Maybe he was as big a villain as the authors say, but the Civil Rights Act seems to say he had some decent impulses. It makes you wonder if we’ll ever know much more of the story than has seemed to emerge 50 years later, and it also makes you wonder about what the people who orchestrated the plot thought they were doing, and just why. If Johnson was the villain, I don’t think he greatly enjoyed what he got out of it. Maybe other, more shadowy figures enjoyed their gains more, at least for awhile.
The CIA continued to be powerful. J. Edgar Hoover, whom Belzer and Wayne say may have been murdered too, continued in power at the FBI. (The authors think that if Hoover was murdered it may not have been because of the assassination, but because Nixon didn’t want him around anymore). Some say that covert actions against Cuba continued for a long time after: sabotage of various kinds, to such an extent that it’s surprising Castro’s regime survived. The Mafia continued to be powerful, though its power began diminishing in the 1970s and 80s.

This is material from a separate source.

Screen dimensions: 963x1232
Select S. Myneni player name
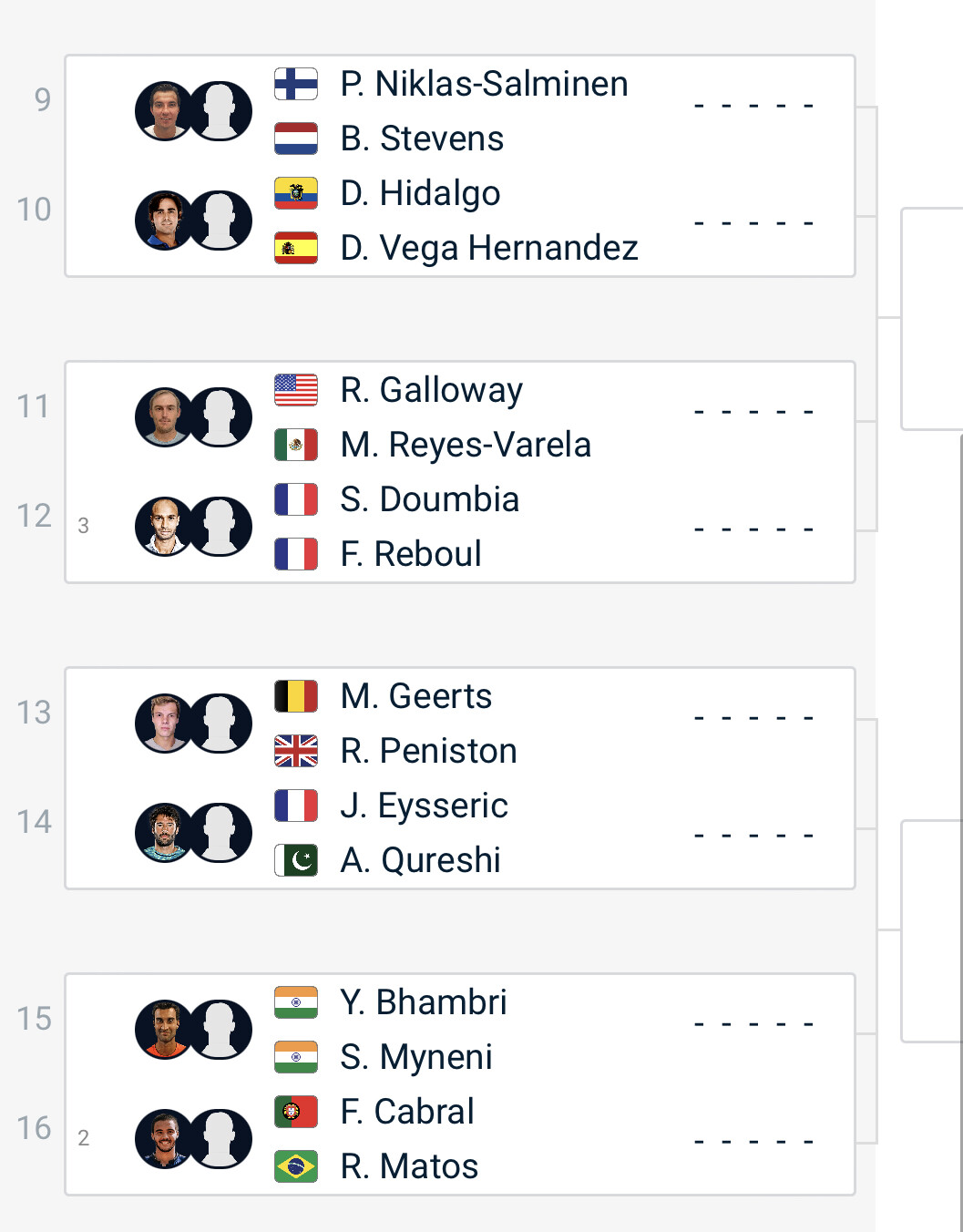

The one thing all these groups had in common was that they were covert, doing illegal things against the ideals of democracy. It became an open secret that heroin was coming to the USA from Southeast Asia. That the CIA and FBi had misused their powers. That the CIA had been complicit in overthrowing governments around the world that ours didn’t approve of. And there were more secrets that didn’t become open. The authors quote a hitman who said no one would believe how many assassinations happened, especially on the operating table. I doubt he was talking just about people with knowledge of Kennedy’s assassination.
So I think we can generalize that the assassination was the product of forces hostile to the very idea of democracy. They didn’t mind the country LOOKING like a democracy, but didn’t want it to actually be one. It was the “forces of reaction”, as Communists might put it, striking back at the Civil Rights movement that began as a way to change the status of black Americans, but then morphed into feminism, gay rights and other offspring movements. The same divide continues today. Conservatives often think of the 1960s as ruinous for the country, while others think of it as the time people tried to get America to live up to its ideals.
That’s how Jim Garrison, the District Attorney of New Orleans in the 1960s saw it, after having seen at least one of the Nazi death camps two decades before. He saw this country drifting into fascism in the name of anti-fascism. Belzer and Wayne see it coming the the name of National Security.